Tareas –
**a.** Según el fragmento sobre el Iberismo, ¿qué cargo había ocupado César Antonio Molina?
**b.** Traduce al inglés esta oración del fragmento sobre el Iberismo: "De alguna forma, la generación del 98 fue también iberista."
**c.** Resume en forma de lista el párrafo del fragmento sobre el Iberismo que empieza con "Días antes de la breve polémica mundialista" y conserva sus datos principales.

Fragmento proporcionado –
┏━━

Días antes de la breve polémica mundialista, el sábado 18 de noviembre, César Antonio Molina, que fuera en su día Ministro de Cultura, elogiaba en una entrevista radiofónica la iniciativa del Iberismo. Recordaba a grandes iberistas españoles, como Miguel de Unamuno, y portugueses, como el Nobel José Saramago, a quien conoció personalmente. Lo mejor de la intelectualidad española y portuguesa de principios del siglo XX ha sido más o menos cercana al Iberismo, caso particular el de Valle-Inclán, que lo defendió activamente. De alguna forma, la generación del 98 fue también iberista. La postura oficial de ambos países, en cambio, marchaba por otras lindes. Comentaba César Antonio Molina que los educadores portugueses tenían prohibido enseñar el nombre de las reinas portuguesas que también lo hubieran sido españolas, simplemente se las borraba de la historia. Un nacionalismo pacato y servil se instaló durante siglos en el estado luso. Con la entrada de ambos países en la Unión Europea, la situación no mejoró, pasando a ser de una ignorancia amable verdaderamente patética, apenas unos amagos de amistad en la época de los presidentes Soares y González y después la inercia de ambas democracias borró los pasos dados entre las fronteras. Cuando toda Europa se sorprendió u alabó los avances económicos conseguidos alejándose de políticas de austeridad (ver enlace), que el nuevo gobierno de izquierdas portugués nacido de un pacto entre socialistas, comunistas y verdes en 2015 había conseguido, la reacción del gobierno español fue de escepticismo, incluso de hostilidad. Es cierto, a nadie le gusta que le dejen en evidencia, y menos si lo hace el vecino.

┗━━

Datos registrados –
┏━━

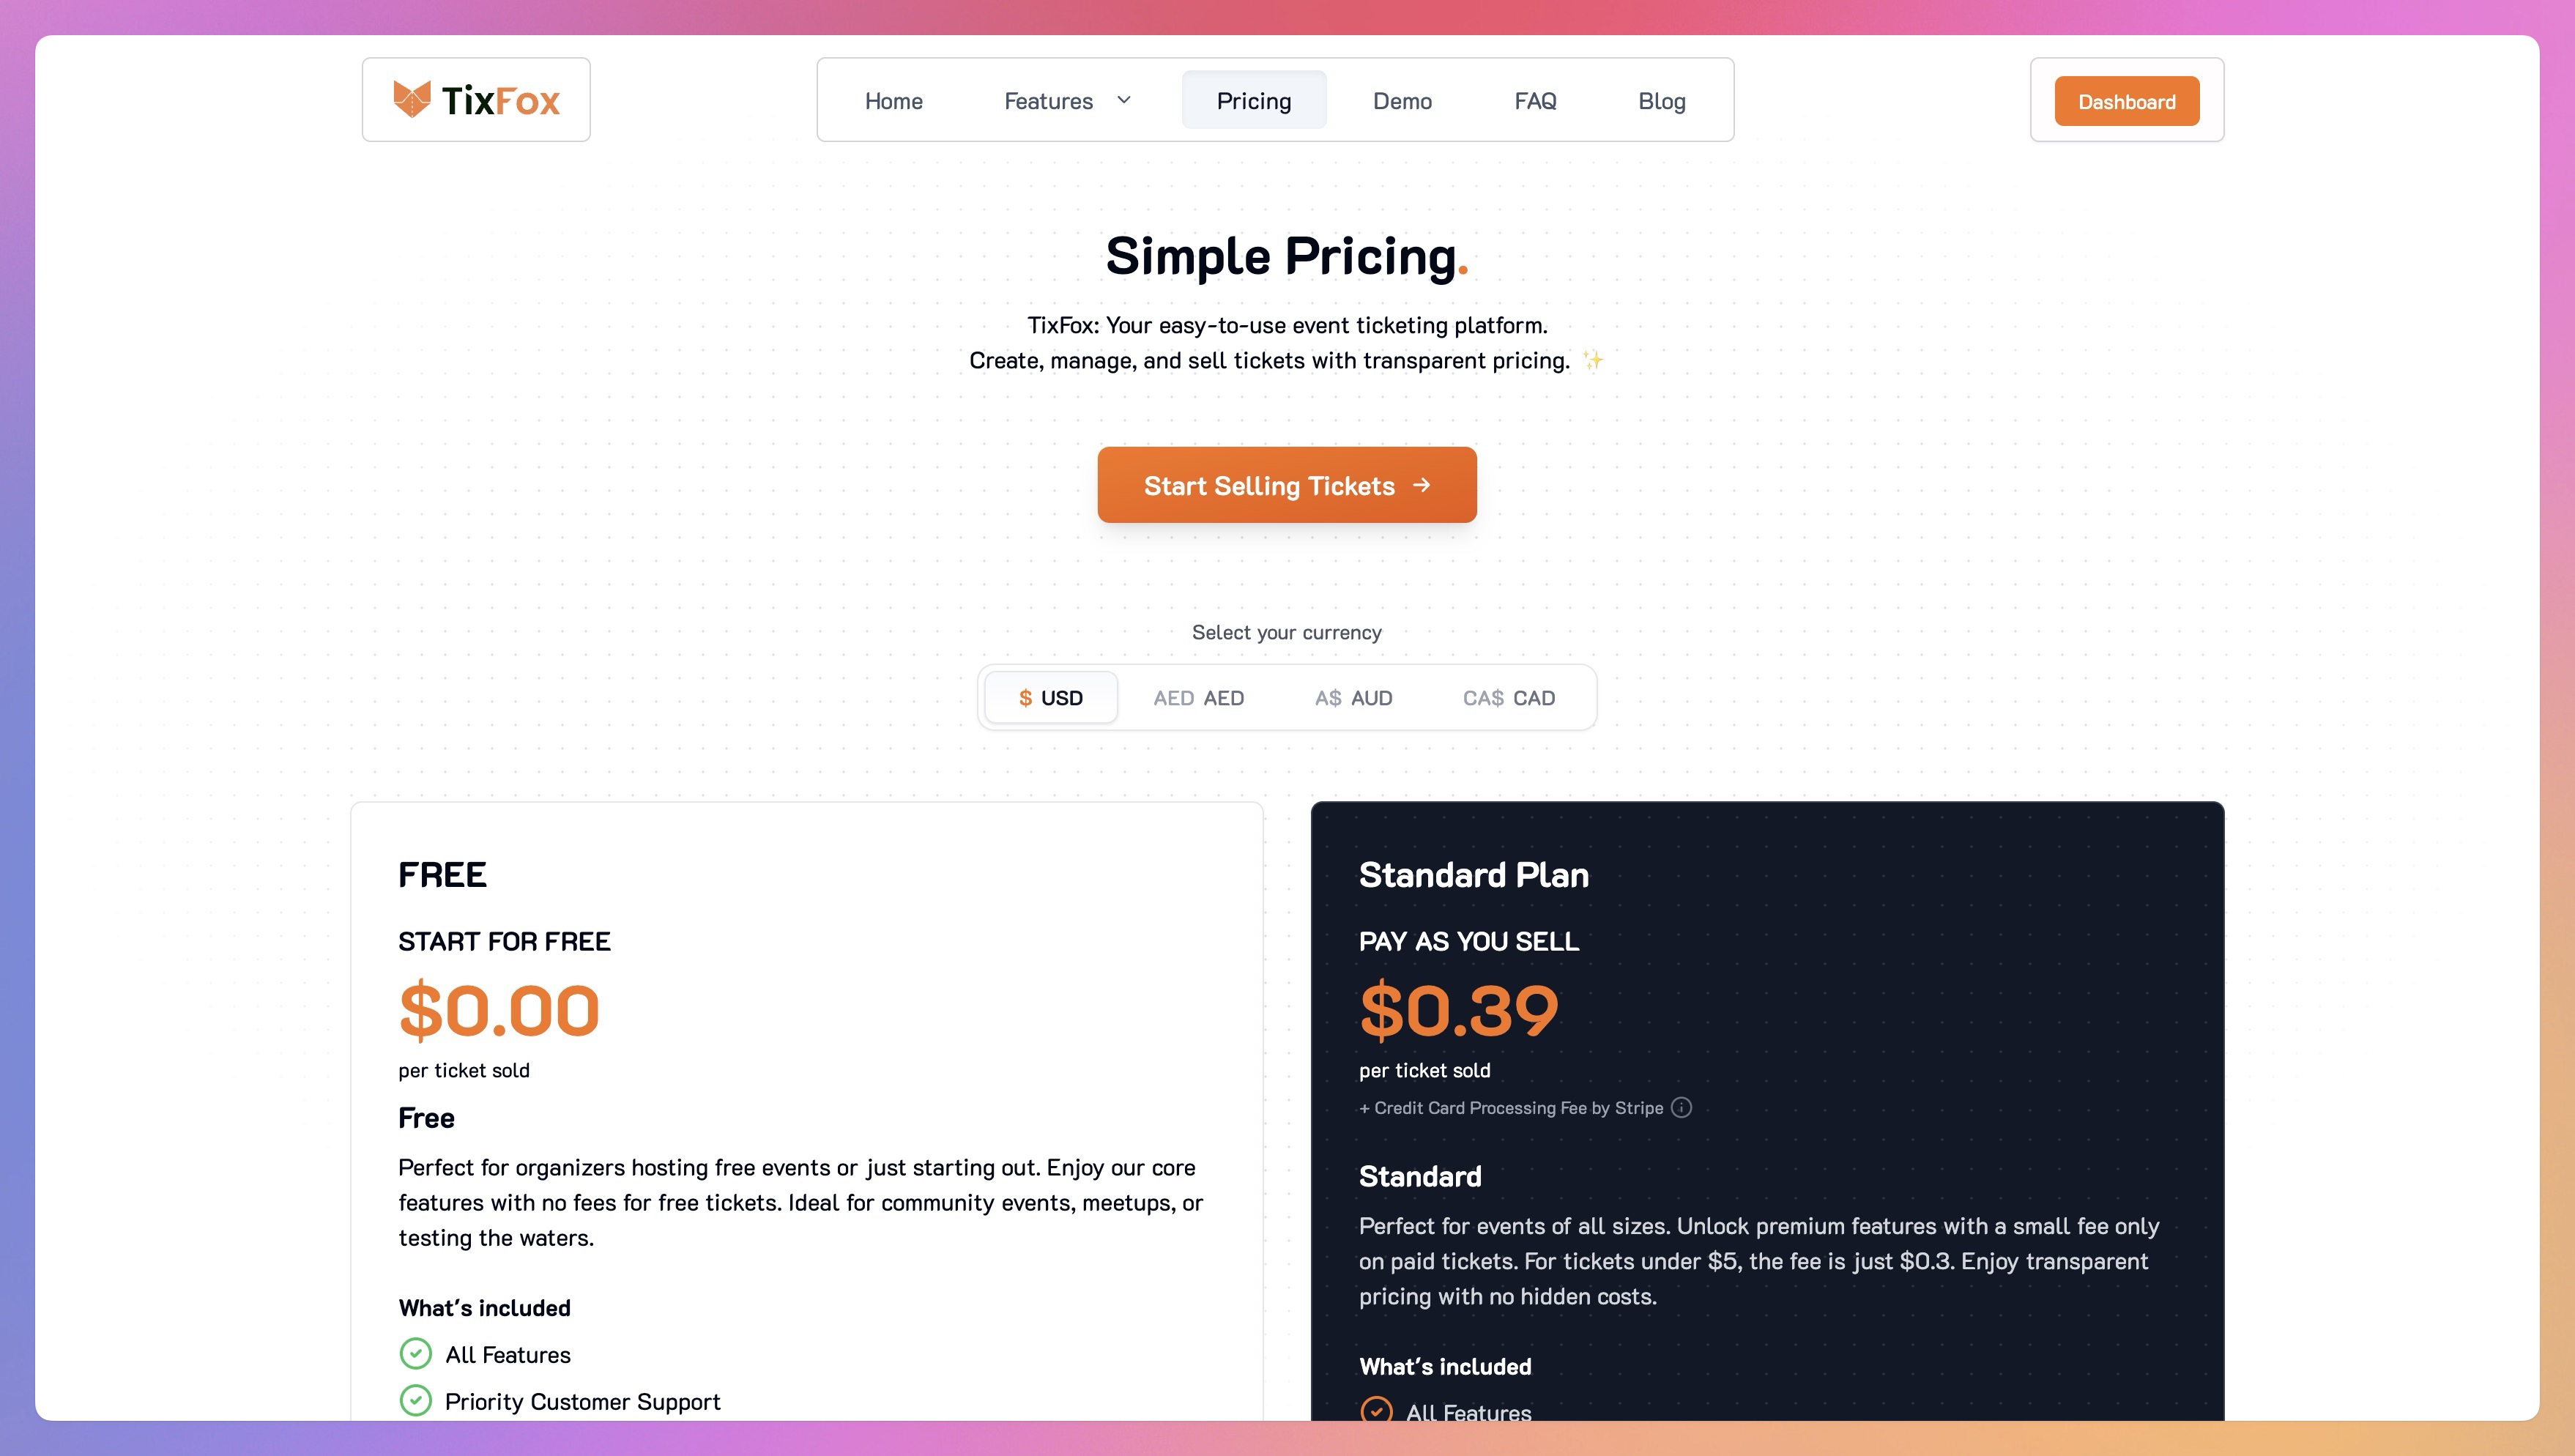Open the Demo page
Image resolution: width=2575 pixels, height=1456 pixels.
1402,101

┗━━

Respuestas por tarea –
**a.** Había sido Ministro de Cultura.

**b.** In a way, the Generation of '98 was also Iberist.

**c.**
- El sábado 18 de noviembre, días antes de la breve polémica mundialista, César Antonio Molina, exministro de Cultura, elogió en una entrevista radiofónica la iniciativa del Iberismo.
- Recordó a grandes iberistas como Miguel de Unamuno y José Saramago, a quien conoció personalmente.
- Lo mejor de la intelectualidad española y portuguesa de principios del siglo XX fue más o menos cercana al Iberismo. Valle-Inclán lo defendió activamente, y la generación del 98 también fue, de alguna forma, iberista.
- La postura oficial de ambos países iba por otro camino. Según Molina, en Portugal se prohibía enseñar el nombre de las reinas portuguesas que también habían sido españolas.
- Durante siglos se instaló en el estado luso un nacionalismo pacato y servil.
- La entrada en la Unión Europea no mejoró la situación. Hubo una ignorancia amable y apenas unos amagos de amistad en la época de Soares y González, y luego la inercia de ambas democracias borró los pasos dados.
- El nuevo gobierno portugués de izquierdas, nacido en 2015 de un pacto entre socialistas, comunistas y verdes, logró avances económicos alejándose de la austeridad. Ante ellos, el gobierno español reaccionó con escepticismo, incluso con hostilidad.